Nel 1614 il fagiolo rampicante si chiamava ancora ‘turchesco’. Giacomo Castelvetro, nel Brieve racconto di tutte le radici, di tutte l’erbe e di tutti i frutti che crudi o cotti in Italia si mangiano, distingue i ‘fagiuoli turcheschi’, che ‘salgono alto’ e richiedono sostegno, dai ‘nostrani’ seminati dopo la mietitura del grano; di entrambi si mangiano anche i baccelli verdi in insalata. L’aggettivo è lo stesso del grano turco: ottant’anni dopo Valeriano la pianta è in cucina, ma non ha ancora un nome proprio.

Anche l’iconografia è meno sicura di quanto si creda. Il Mangiafagioli di Annibale Carracci (1584-1585 circa, Galleria Colonna, Roma) è l’immagine con cui il fagiolo entra nell’immaginario italiano, ma la letteratura scientifica ritiene che nella scodella ci siano con ogni probabilità fagioli dall’occhio, non Phaseolus (Corrado, 2022). La prima illustrazione europea certa di fagiolo comune rimane quella dell’erbario di Leonhart Fuchs, De historia stirpium commentarii insignes, del 1542 (Myers et al., 2022).

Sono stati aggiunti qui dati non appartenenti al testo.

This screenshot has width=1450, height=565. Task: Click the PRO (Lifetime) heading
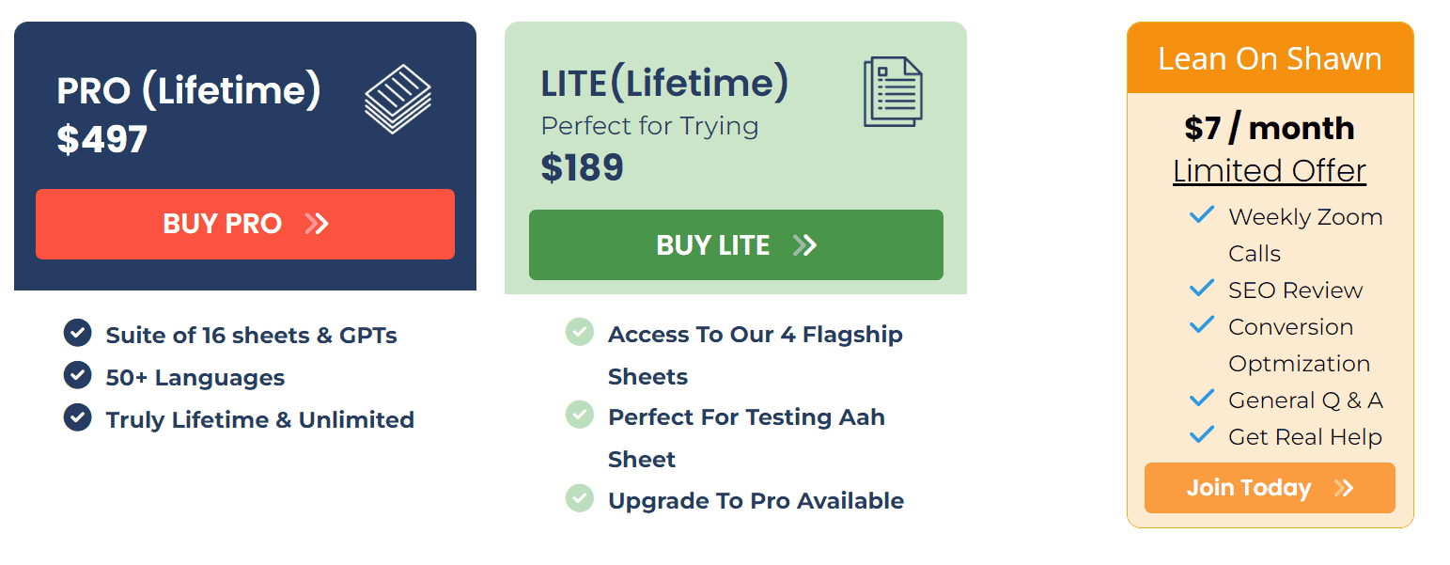pos(188,89)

La consacrazione gastronomica arriva con Pellegrino Artusi, nel 1891, che apre la ricetta n. 57, Zuppa di fagiuoli, con una frase che vale un trattato di storia sociale: ‘Si dice, e a ragione, che i fagiuoli sono la carne del povero’.

Botanica e varietà coltivate in Italia

Il fagiolo comune appartiene alla famiglia delle Fabaceae ed è una pianta erbacea annuale, a portamento nano o rampicante. In Italia si coltiva anche Phaseolus coccineus, il fagiolo di Spagna, mentre il fagiolo dall’occhio appartiene a una specie diversa, Vigna unguiculata, di origine africana.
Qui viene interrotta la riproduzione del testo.